Rakth is also trouble by another matter. A series of deaths, seemingly accidental, has begun to plague the forests within a mile or so of the Shrine. He has summoned with Gaena, and he believes one of his other Acolytes is the culprit. He can't believe that, and is fooling himself that he misunderstood Gaena or that the Acolyte will stop. Still, the murders continue, and Rakth is beginning to think outside aid might be necessary.
The Elders do their best to stay out of all of the political situations in Vernlarum. They have no wish to invite further trouble on themselves. Still, the Elders see Thonk and Andath with some fondness, as they are both more elemental Shambles. They find Mandith detestable and an abomination—a refutation of the life cycle.

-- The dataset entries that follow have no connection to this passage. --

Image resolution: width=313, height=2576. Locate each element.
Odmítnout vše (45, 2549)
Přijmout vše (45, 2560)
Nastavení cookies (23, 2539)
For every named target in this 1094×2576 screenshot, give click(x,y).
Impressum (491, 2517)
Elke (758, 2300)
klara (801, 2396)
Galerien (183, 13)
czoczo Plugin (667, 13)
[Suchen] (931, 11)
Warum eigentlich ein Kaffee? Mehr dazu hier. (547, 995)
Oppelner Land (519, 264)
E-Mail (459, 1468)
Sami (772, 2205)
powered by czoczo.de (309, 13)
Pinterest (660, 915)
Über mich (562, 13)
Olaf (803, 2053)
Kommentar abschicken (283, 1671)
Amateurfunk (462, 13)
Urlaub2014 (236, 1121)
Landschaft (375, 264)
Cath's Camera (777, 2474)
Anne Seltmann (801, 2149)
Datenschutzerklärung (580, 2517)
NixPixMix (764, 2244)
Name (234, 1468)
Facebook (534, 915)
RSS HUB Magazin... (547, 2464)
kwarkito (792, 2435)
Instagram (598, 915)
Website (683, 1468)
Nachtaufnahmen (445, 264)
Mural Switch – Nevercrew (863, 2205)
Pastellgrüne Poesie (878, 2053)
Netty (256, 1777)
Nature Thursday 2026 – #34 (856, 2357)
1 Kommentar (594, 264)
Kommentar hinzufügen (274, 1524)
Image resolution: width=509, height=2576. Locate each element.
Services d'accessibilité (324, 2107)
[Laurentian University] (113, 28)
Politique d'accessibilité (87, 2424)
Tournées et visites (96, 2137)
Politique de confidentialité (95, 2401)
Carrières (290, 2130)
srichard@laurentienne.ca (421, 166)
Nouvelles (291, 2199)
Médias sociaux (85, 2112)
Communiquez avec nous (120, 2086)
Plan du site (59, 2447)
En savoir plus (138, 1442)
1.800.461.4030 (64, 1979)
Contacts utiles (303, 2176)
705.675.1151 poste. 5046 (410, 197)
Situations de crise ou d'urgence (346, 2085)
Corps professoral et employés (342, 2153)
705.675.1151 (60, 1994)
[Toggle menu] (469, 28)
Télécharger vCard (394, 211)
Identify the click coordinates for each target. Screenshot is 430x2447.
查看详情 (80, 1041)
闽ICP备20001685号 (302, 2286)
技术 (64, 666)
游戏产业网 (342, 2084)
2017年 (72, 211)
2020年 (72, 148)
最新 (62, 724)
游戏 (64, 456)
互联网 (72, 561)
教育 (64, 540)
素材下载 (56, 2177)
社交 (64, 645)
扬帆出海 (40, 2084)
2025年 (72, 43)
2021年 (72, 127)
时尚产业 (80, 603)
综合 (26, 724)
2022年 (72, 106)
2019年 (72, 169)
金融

Nesad has recently arrived from Mandith as a diplomat, and spy. He was formally received by the Elders, but has since been completely ignored. The Elders hope that by doing this, the diplomat will simply leave. Duennas keep a constant watch over him, fearing he is up to some "evil necromancer" plot. Of course, they are partly right.
Nesad is a warlock who was sent here to spy on Gaena's defenses. And, while he has been doing the job dutifully, he has started to question if Mandith should go to war with Gaena or any other city. He is learning to enjoy the simple pleasures of hunting and fishing, and wonders what would become of the forests if the Suzerain had his way. His reports are beginning to reflect his belief that Gaena is an unsuitable Shamble for Mandites.
His one problem is a series of illness have arisen in the few Gaenans he has interacted with. No one has died yet, but the illness is troubling. Some are calling for his forceable removal, and he is trying to understand the cause.
The Elders are some of the most well-educated non-wizards in Vernlarum about magic. The Elders tolerate magic, and magic-users, to the extent that they tolerate anything or anyone. They do, however, believe wizards, with their attempts to analyze, intellectualize, and understand magic are baffling and laughable. To druids, magic is to be felt, not understood; to be heard, not read. Because of their feelings about magic-users, wizards receive a welcome they are not expecting—acceptance tinged with disdain. Wizards are not accustomed to people looking down on them. Sorcerers, and others with an innate talent for magic, are seen as "proper magic-users" with a gift the druids may not understand but see as similar to their own.